- [THE PROBLEM]: In the data, starting at the line containing "Open Visualize chart icon in sidebar" and ending at the end of the data, swap "orange highlight" for "yellow highlight" and reproduce those lines with nothing else changed. Leave the pictures out of your answer.

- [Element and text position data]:
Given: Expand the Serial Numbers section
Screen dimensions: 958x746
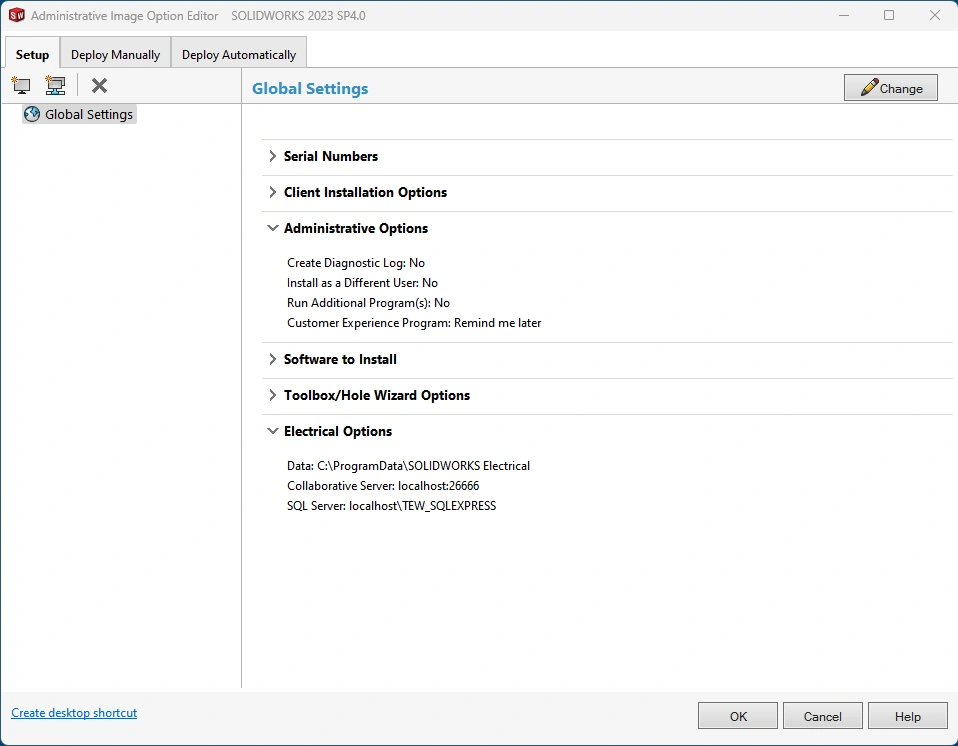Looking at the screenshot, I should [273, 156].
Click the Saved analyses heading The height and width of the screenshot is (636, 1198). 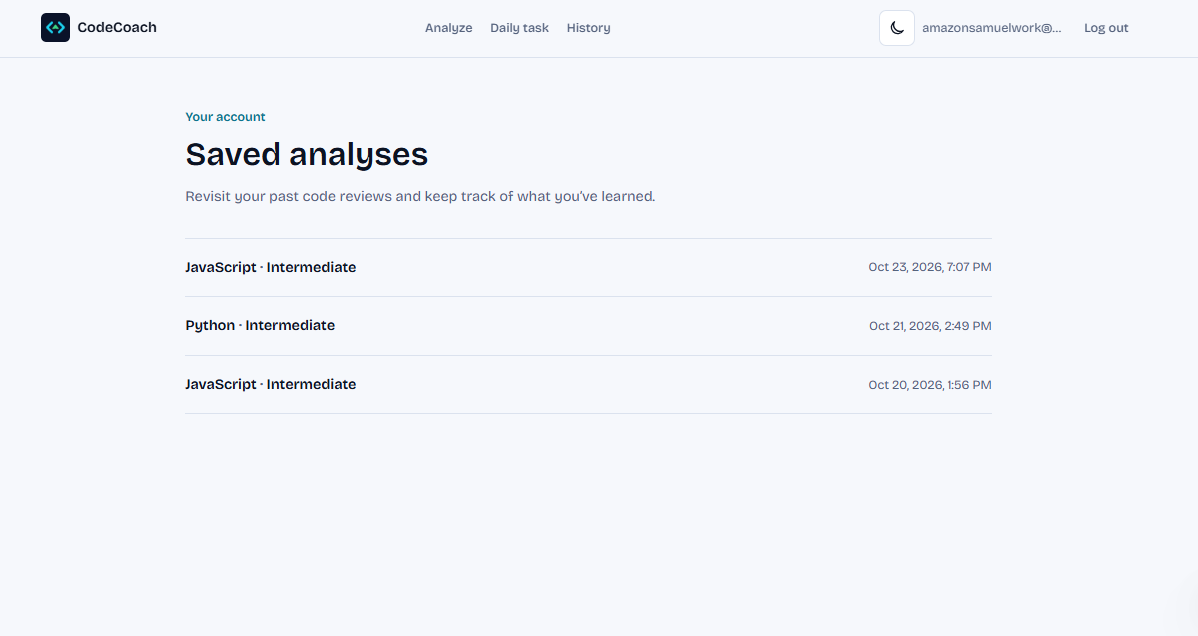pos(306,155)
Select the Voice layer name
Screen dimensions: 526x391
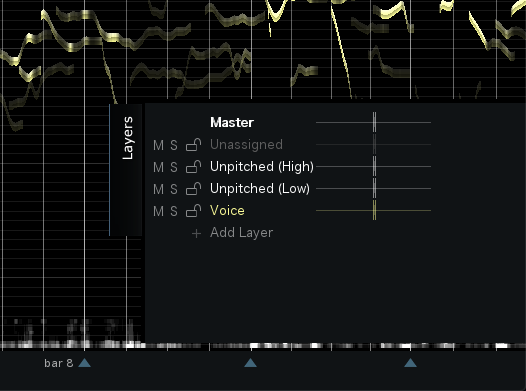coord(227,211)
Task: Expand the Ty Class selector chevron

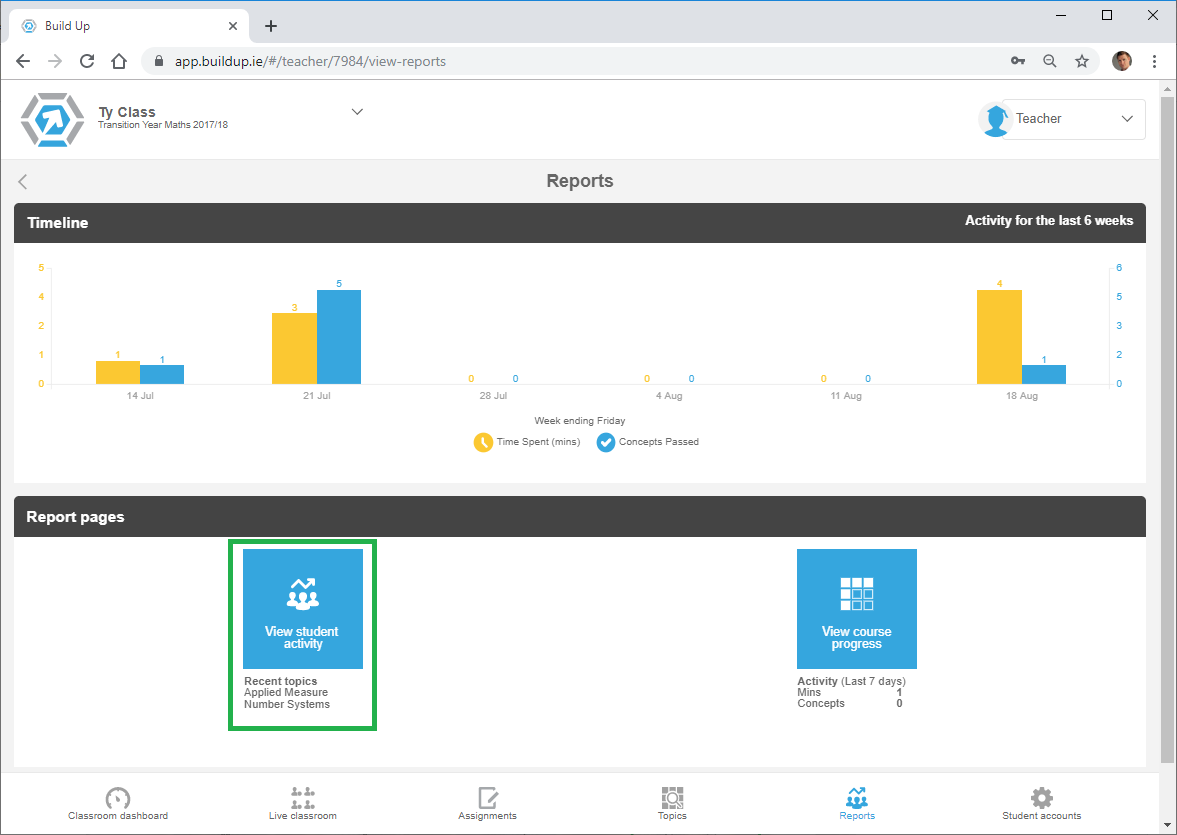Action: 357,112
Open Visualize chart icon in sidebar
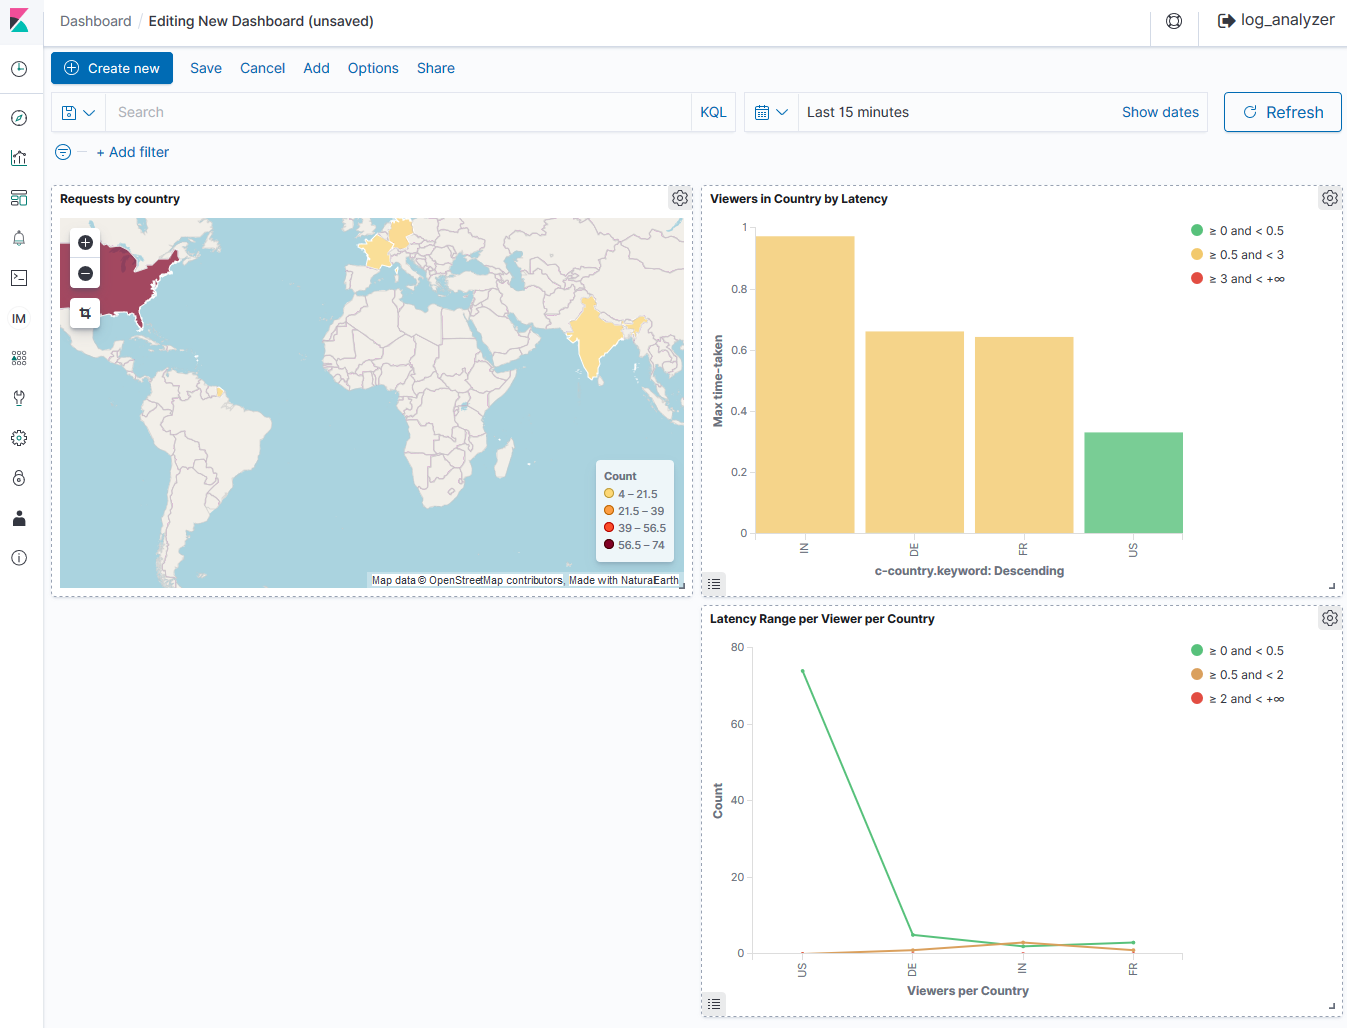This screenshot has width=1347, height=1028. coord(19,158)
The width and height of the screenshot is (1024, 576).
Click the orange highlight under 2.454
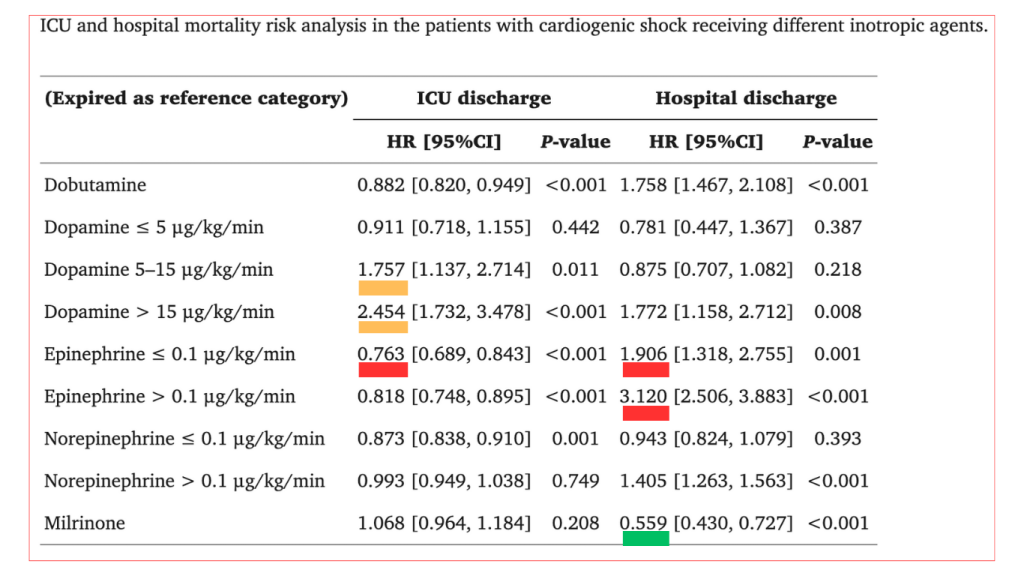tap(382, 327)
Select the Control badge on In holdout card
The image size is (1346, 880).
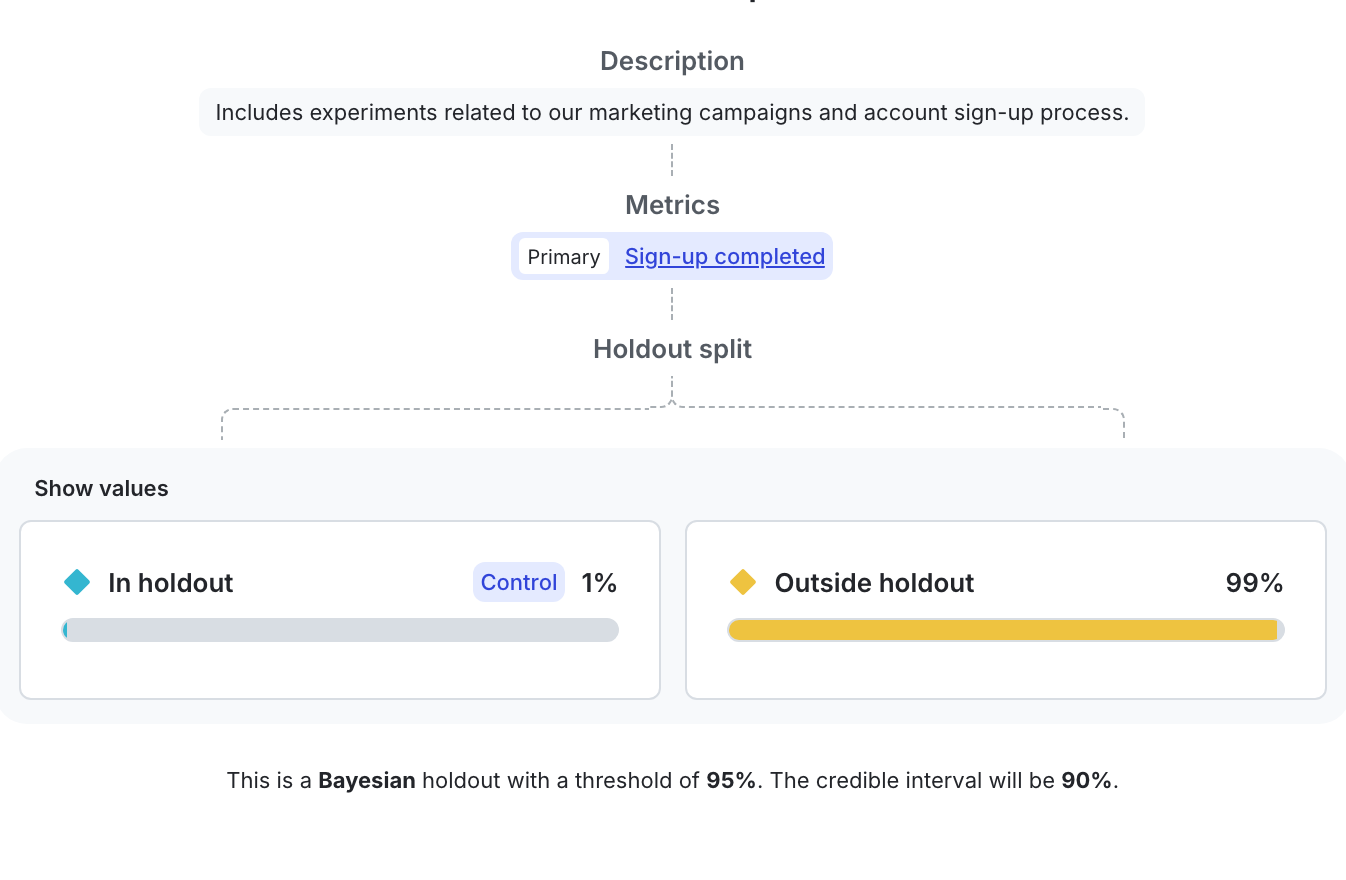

- [TASK ANSWER]:
Open Visualize chart icon in sidebar
This screenshot has width=1347, height=1028. coord(19,158)
The width and height of the screenshot is (1024, 576).
Click the yellow highlight under 2.454
tap(382, 327)
Select the Control badge on In holdout card
The image size is (1346, 880).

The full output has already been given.